Die Kleider waren atemberaubend: ein Schneiderkostüm, beinahe noch eleganter als Lenas, dazu ein wunderschönes Abendkleid aus gelbem, besticktem Tüll mit einem weich fließenden Rock und passender Stola. Die anderen, mit Volants besetzten Kleider waren ebenfalls traumhaft geschnitten und dem tropischen Klima angepasst.

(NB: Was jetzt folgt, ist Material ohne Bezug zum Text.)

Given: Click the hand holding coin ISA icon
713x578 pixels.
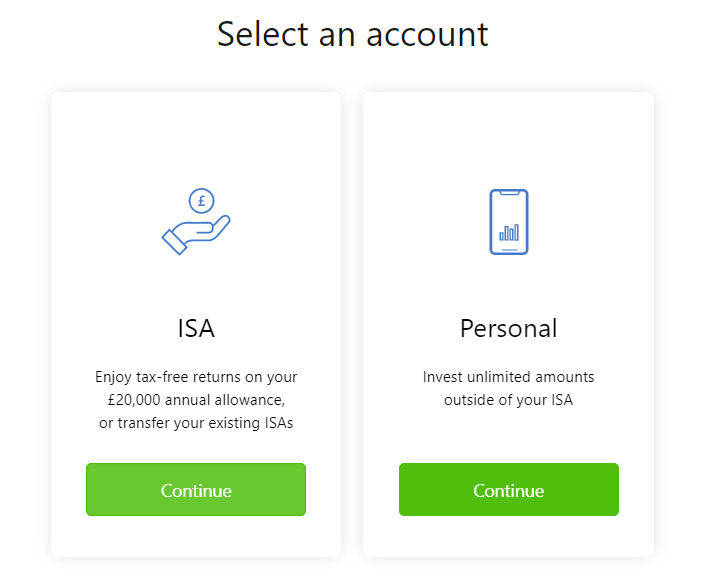Looking at the screenshot, I should [x=196, y=221].
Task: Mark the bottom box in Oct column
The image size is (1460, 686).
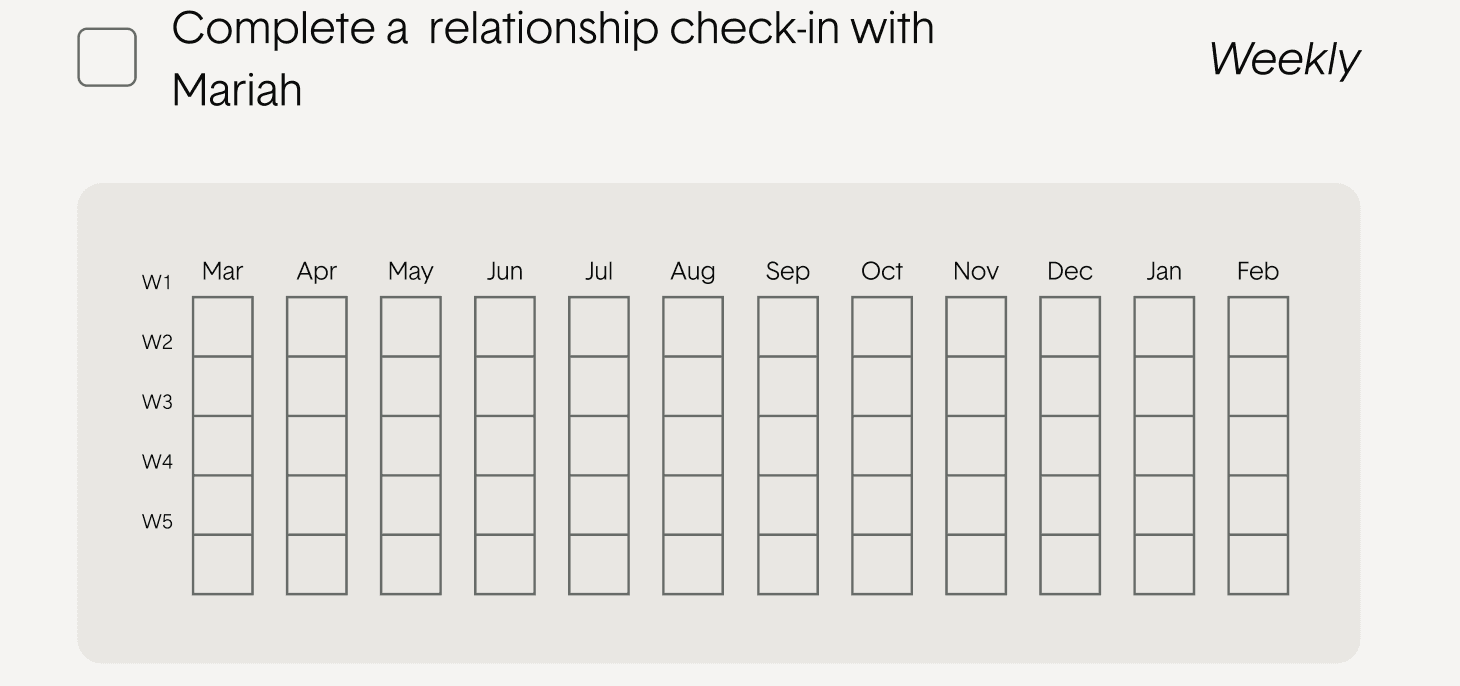Action: tap(882, 565)
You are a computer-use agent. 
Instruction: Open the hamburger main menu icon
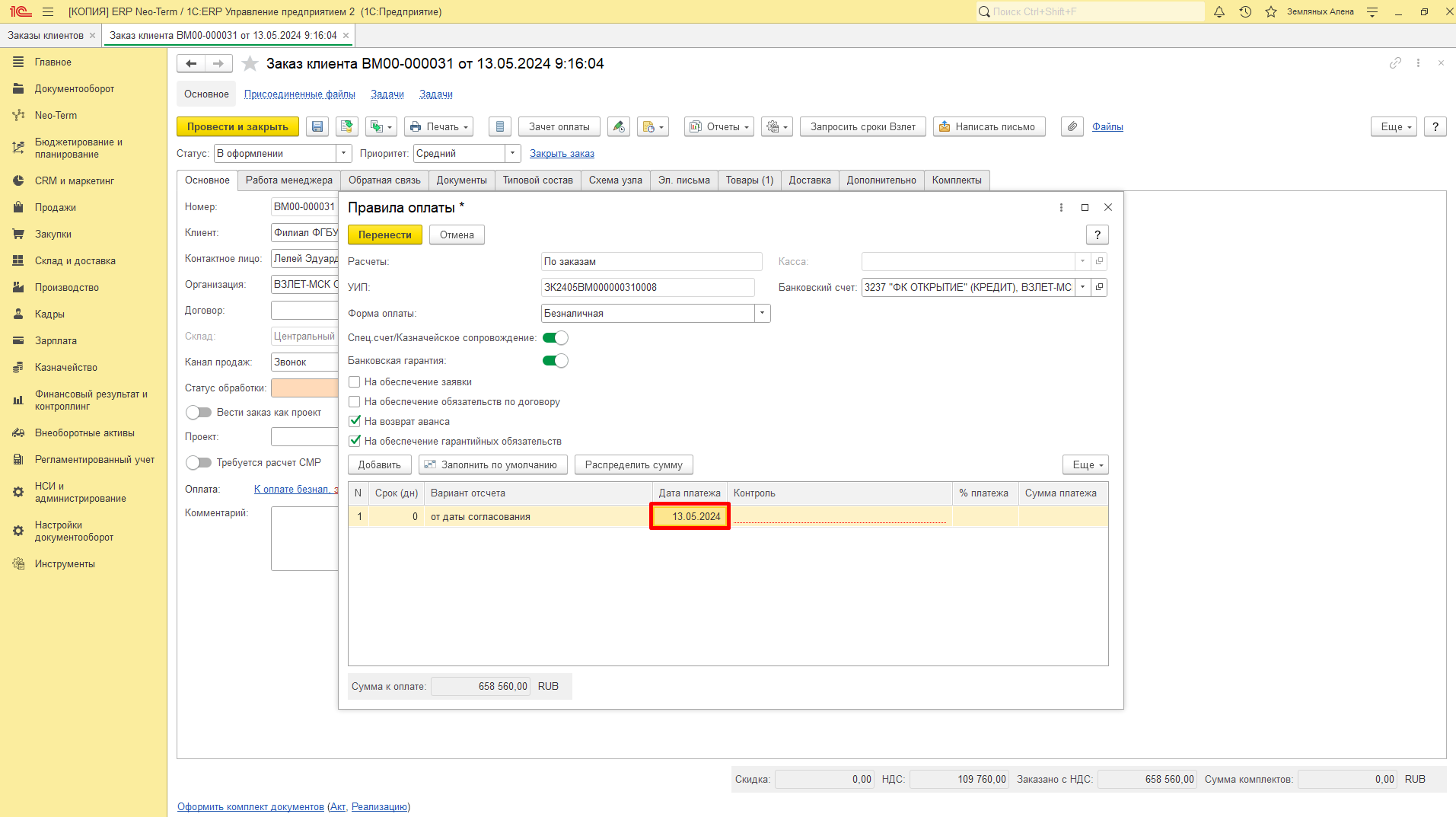[48, 11]
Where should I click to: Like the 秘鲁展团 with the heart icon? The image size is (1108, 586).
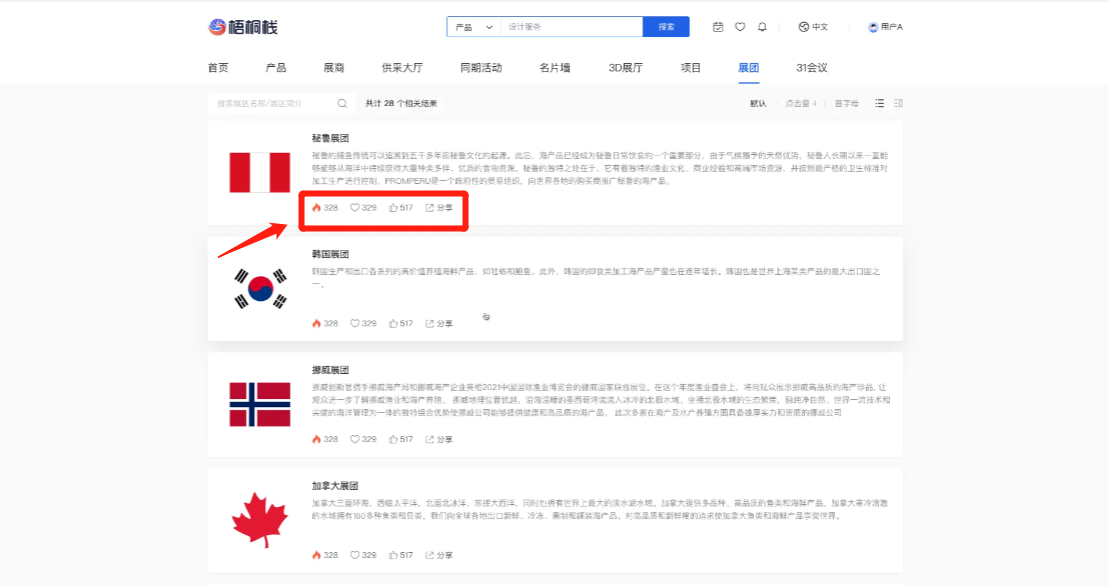click(x=355, y=208)
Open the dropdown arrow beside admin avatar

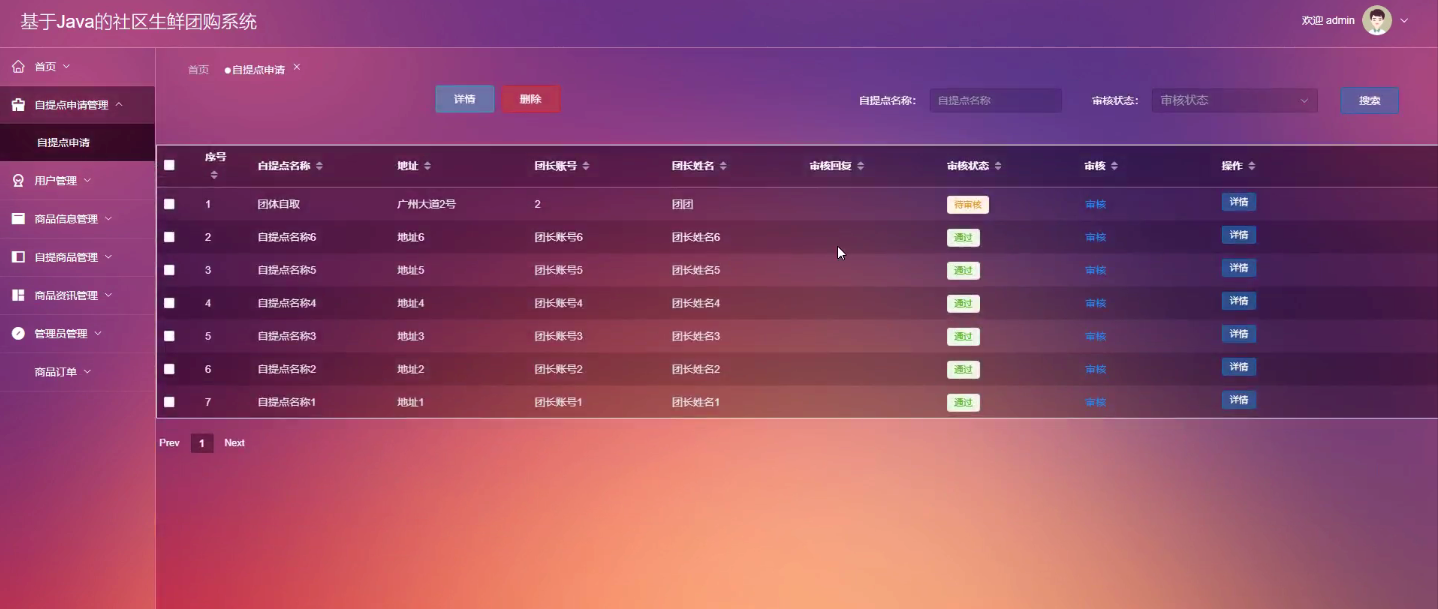1404,20
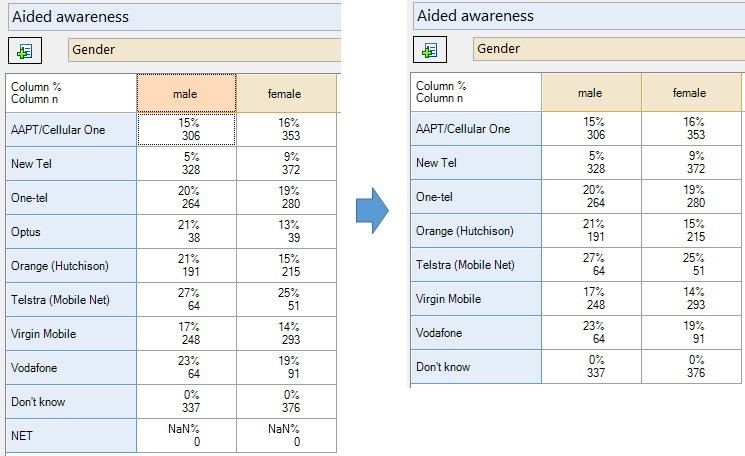Viewport: 745px width, 456px height.
Task: Select the Optus row label
Action: [x=71, y=232]
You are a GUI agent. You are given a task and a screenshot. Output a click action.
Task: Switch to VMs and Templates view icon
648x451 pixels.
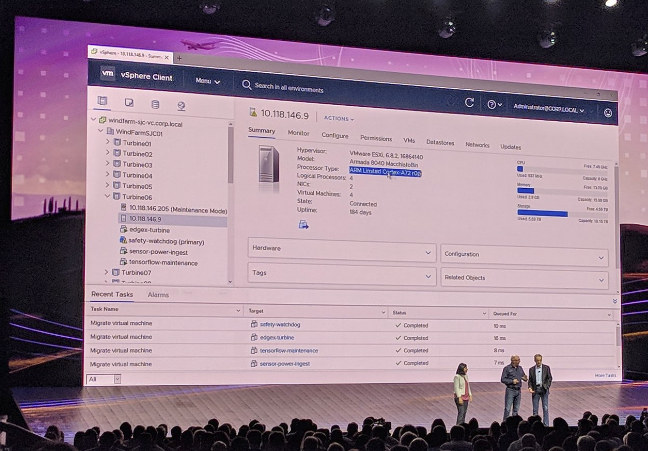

Allerdings fand sich nicht ein einziges weißes Modell darunter. Das Mädchen bestaunte ehrfürchtig die Kleider.
»Madam, noch nie habe ich so schöne Kleider gesehen.«
»Ich auch nicht«, gestand Harriet.
Lena und Leslie gingen mit ihr zum Rennen, und Leslie war verblüfft, als er sie erblickte.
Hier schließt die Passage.